(Exercise brief) Keeping every word and mark, copy all of the data.

************

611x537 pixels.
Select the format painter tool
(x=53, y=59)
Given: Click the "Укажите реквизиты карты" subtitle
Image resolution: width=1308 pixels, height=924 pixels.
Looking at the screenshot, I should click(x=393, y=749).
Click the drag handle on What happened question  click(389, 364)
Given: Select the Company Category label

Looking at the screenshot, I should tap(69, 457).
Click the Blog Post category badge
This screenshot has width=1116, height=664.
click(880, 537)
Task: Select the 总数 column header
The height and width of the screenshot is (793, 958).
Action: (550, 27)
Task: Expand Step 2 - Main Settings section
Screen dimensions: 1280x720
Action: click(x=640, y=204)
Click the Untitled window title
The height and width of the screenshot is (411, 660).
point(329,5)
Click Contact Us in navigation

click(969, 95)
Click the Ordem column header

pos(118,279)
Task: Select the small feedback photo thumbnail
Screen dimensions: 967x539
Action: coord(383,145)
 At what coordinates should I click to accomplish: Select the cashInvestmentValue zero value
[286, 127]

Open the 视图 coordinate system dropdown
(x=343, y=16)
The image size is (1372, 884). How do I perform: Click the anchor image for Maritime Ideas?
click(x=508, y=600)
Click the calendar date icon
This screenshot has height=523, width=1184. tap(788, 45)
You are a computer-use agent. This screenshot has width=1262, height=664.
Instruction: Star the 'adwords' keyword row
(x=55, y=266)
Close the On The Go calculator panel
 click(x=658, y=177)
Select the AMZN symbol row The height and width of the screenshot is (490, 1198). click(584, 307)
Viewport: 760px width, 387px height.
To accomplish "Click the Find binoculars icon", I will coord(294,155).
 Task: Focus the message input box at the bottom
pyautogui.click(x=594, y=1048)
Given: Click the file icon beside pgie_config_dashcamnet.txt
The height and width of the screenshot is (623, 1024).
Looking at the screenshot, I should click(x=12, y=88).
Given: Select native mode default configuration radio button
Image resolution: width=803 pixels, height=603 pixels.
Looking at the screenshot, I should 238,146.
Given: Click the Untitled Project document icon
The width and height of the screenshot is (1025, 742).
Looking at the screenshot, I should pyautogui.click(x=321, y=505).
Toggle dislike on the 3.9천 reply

************

(Finished exercise)
611x537 pixels.
Select the format painter tool
(x=53, y=59)
Given: Click the "Укажите реквизиты карты" subtitle
Image resolution: width=1308 pixels, height=924 pixels.
Looking at the screenshot, I should click(x=393, y=749).
Click the drag handle on What happened question  click(389, 364)
Given: Select the Company Category label

Looking at the screenshot, I should tap(69, 457).
Click the Blog Post category badge
This screenshot has width=1116, height=664.
click(880, 537)
Task: Select the 总数 column header
The height and width of the screenshot is (793, 958).
Action: (550, 27)
Task: Expand Step 2 - Main Settings section
Screen dimensions: 1280x720
Action: click(x=640, y=204)
Click the Untitled window title
The height and width of the screenshot is (411, 660).
point(329,5)
Click Contact Us in navigation

click(969, 95)
Click the Ordem column header

pos(118,279)
Task: Select the small feedback photo thumbnail
Screen dimensions: 967x539
Action: coord(383,145)
 At what coordinates should I click to accomplish: Select the cashInvestmentValue zero value
[286, 127]

Open the 视图 coordinate system dropdown
(x=343, y=16)
The image size is (1372, 884). How do I perform: Click the anchor image for Maritime Ideas?
click(x=508, y=600)
Click the calendar date icon
This screenshot has height=523, width=1184. tap(788, 45)
You are a computer-use agent. This screenshot has width=1262, height=664.
Instruction: Star the 'adwords' keyword row
(x=55, y=266)
Close the On The Go calculator panel
 click(x=658, y=177)
Select the AMZN symbol row The height and width of the screenshot is (490, 1198). click(584, 307)
Viewport: 760px width, 387px height.
To accomplish "Click the Find binoculars icon", I will coord(294,155).
 Task: Focus the message input box at the bottom
pyautogui.click(x=594, y=1048)
Given: Click the file icon beside pgie_config_dashcamnet.txt
The height and width of the screenshot is (623, 1024).
Looking at the screenshot, I should click(x=12, y=88).
Given: Select native mode default configuration radio button
Image resolution: width=803 pixels, height=603 pixels.
Looking at the screenshot, I should 238,146.
Given: Click the Untitled Project document icon
The width and height of the screenshot is (1025, 742).
Looking at the screenshot, I should pyautogui.click(x=321, y=505).
Toggle dislike on the 3.9천 reply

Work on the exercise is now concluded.